Judgment reversed. All the Justices concur.
Notes
(a) A municipal corporation, a county, or any other political subdivision of this state is authorized in its discretion to secure and provide insurance to cover liability for damages on account of bodily injury or death resulting from bodily injury to any person or for damages to property of any person, or for both arising by reason of ownership, maintenance, operation, or use of any motor vehicle by the municipal corporation, county, or any other political subdivision of this state under its management, control, or supervision, whether in a governmental undertaking or not, and to pay premiums for the insurance coverage.
(b) The sovereign immunity of local government entities for a loss arising out of claims for the negligent use of a covered motor vehicle is waived as provided in Code Section 36-92-2. Whenever a municipal corporation, a county, or any other political subdivision of the state shall purchase the insurance authorized by subsection (a) of this Code section to provide liability coverage for the negligence of any duly authorized officer, agent, servant, attorney, or employee in the performance of his or her official duties in an amount greater than the amount of immunity waived as in Code Section 36-92-2, its governmental immunity shall be waived to the extent of the amount of insurance so purchased.

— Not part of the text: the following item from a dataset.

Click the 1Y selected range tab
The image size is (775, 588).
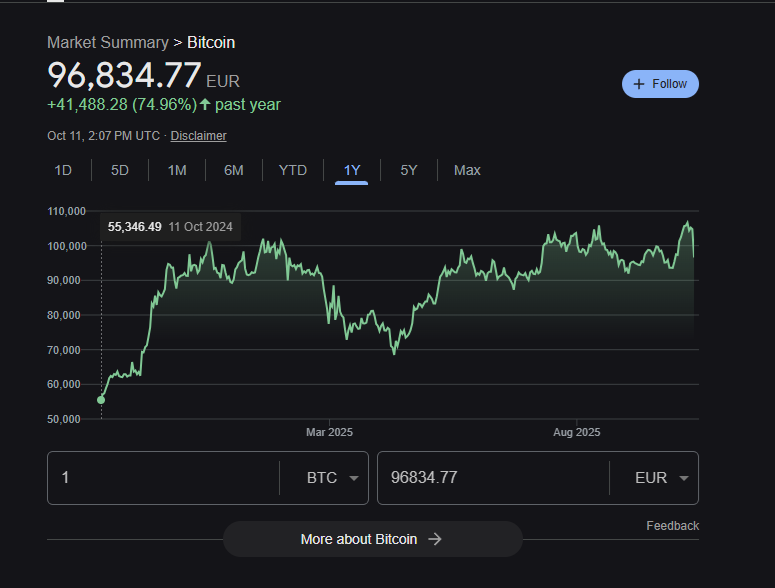coord(351,170)
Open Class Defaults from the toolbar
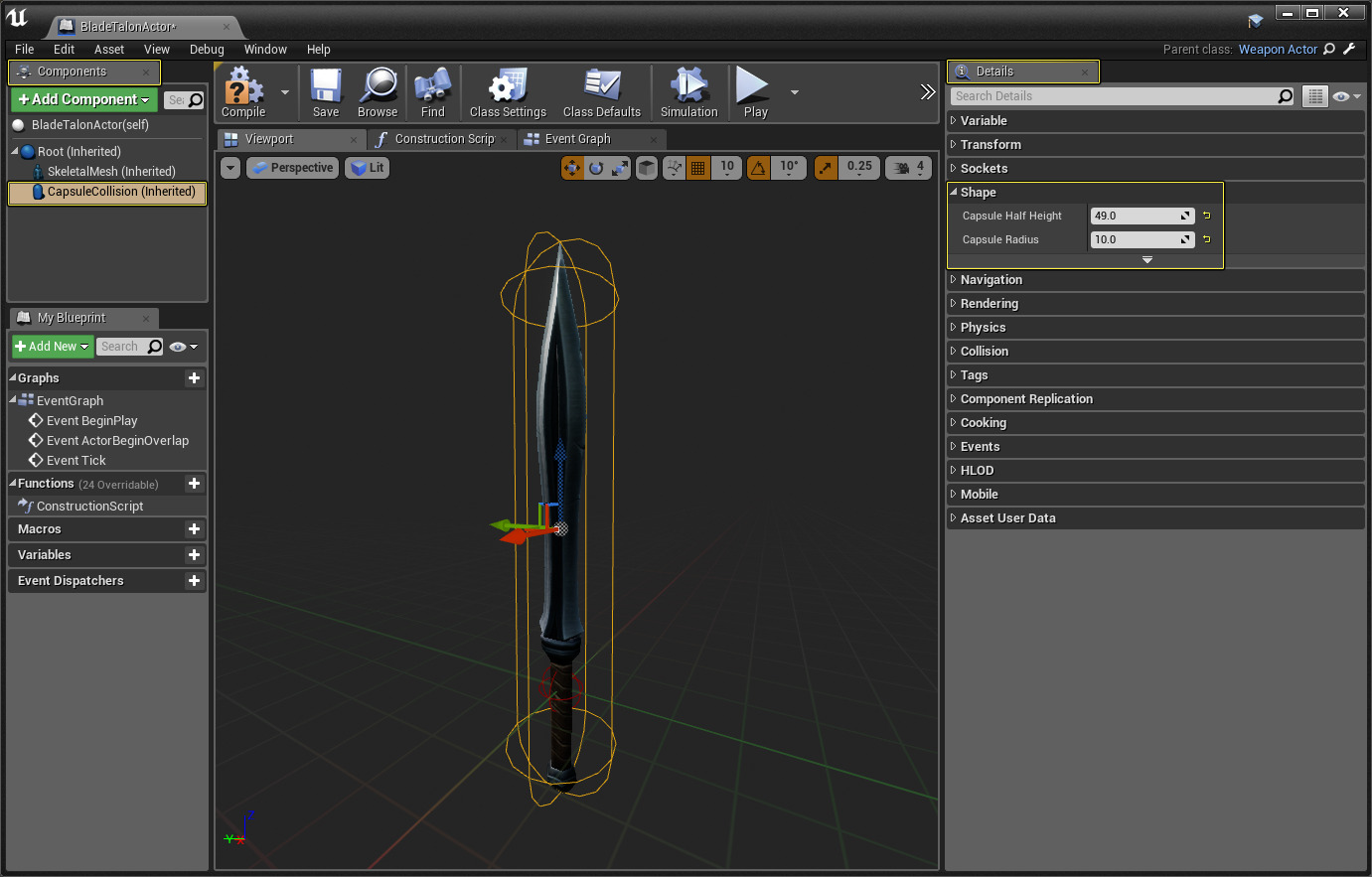Screen dimensions: 1372x877 [x=601, y=89]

Neither the municipal corporation, county, or political subdivision of this state nor the insuring company shall plead governmental immunity as a defense; and the municipal corporation, county, or political
subdivision of this state or the insuring company may make only those defenses which could be made if the insured were a private person.

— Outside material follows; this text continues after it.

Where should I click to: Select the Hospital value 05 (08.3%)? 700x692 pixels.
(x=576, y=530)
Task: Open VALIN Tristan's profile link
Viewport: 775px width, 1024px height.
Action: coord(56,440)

(c) The municipal corporation, county, or any other political subdivision of this state shall be liable for damages in excess of the amount of immunity waived as provided in Code Section 36-92-2 which are sustained only while the insurance is in force and only to the extent of the limits or the coverage of the insurance policy.

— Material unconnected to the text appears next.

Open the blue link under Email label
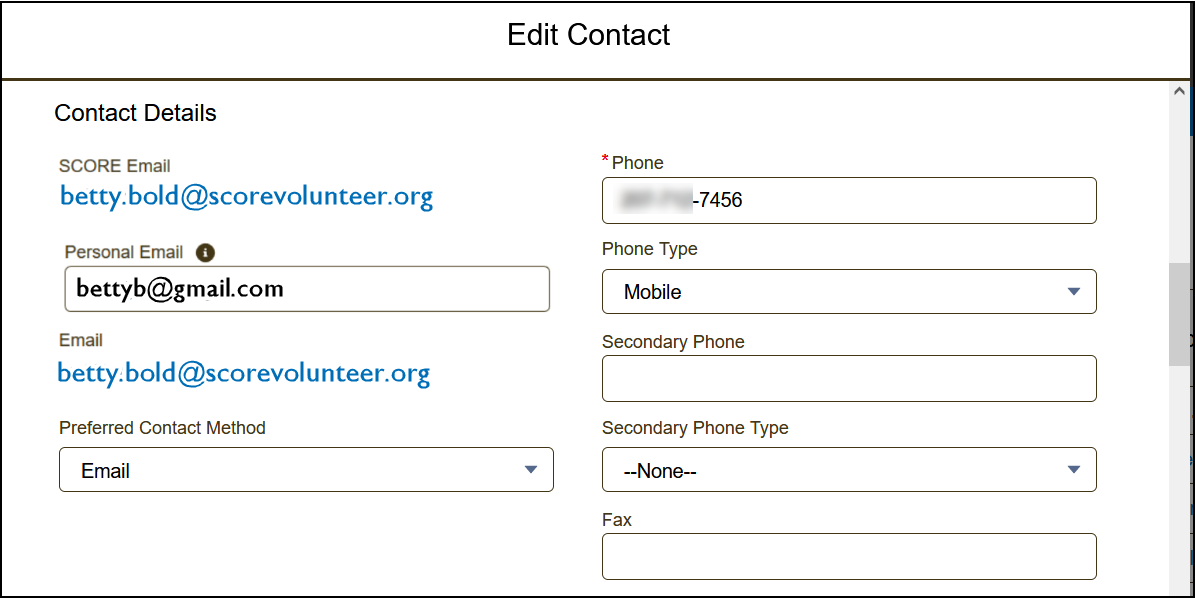The image size is (1195, 598). point(244,374)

(d) If a verdict rendered by the jury exceeds the limits of the applicable insurance, the court shall reduce the amount of said judgment or award to a sum equal to the applicable limits stated in the insurance policy but not less than the amount of immunity waived as provided in Code Section 36-92-2.
(e) Premiums on the insurance authorized by subsection (a) of this Code section shall be paid from the general funds of the municipal corporation, county, or political subdivision.
We have described the statutory scheme established by the 2002 law as having two tiers:
The first tier, established under
OCGA § 36-92-1 et seq. , requires local entities to waive sovereign immunity – up to certain prescribed limits – for incidents involving motor vehicles regardless of whether they procure automobile liability insurance. The second tier, enacted byOCGA § 33-24-51 (b) , and as revised in 2002, provides for the waiver of sovereign immunity to the extent a local entity purchases liability insurance in an amount exceeding the limits prescribed inOCGA § 36-92-2 .
Gates v. Glass, 291 Ga. 350, 352-353 (729 SE2d 361) (2012) (footnote omitted).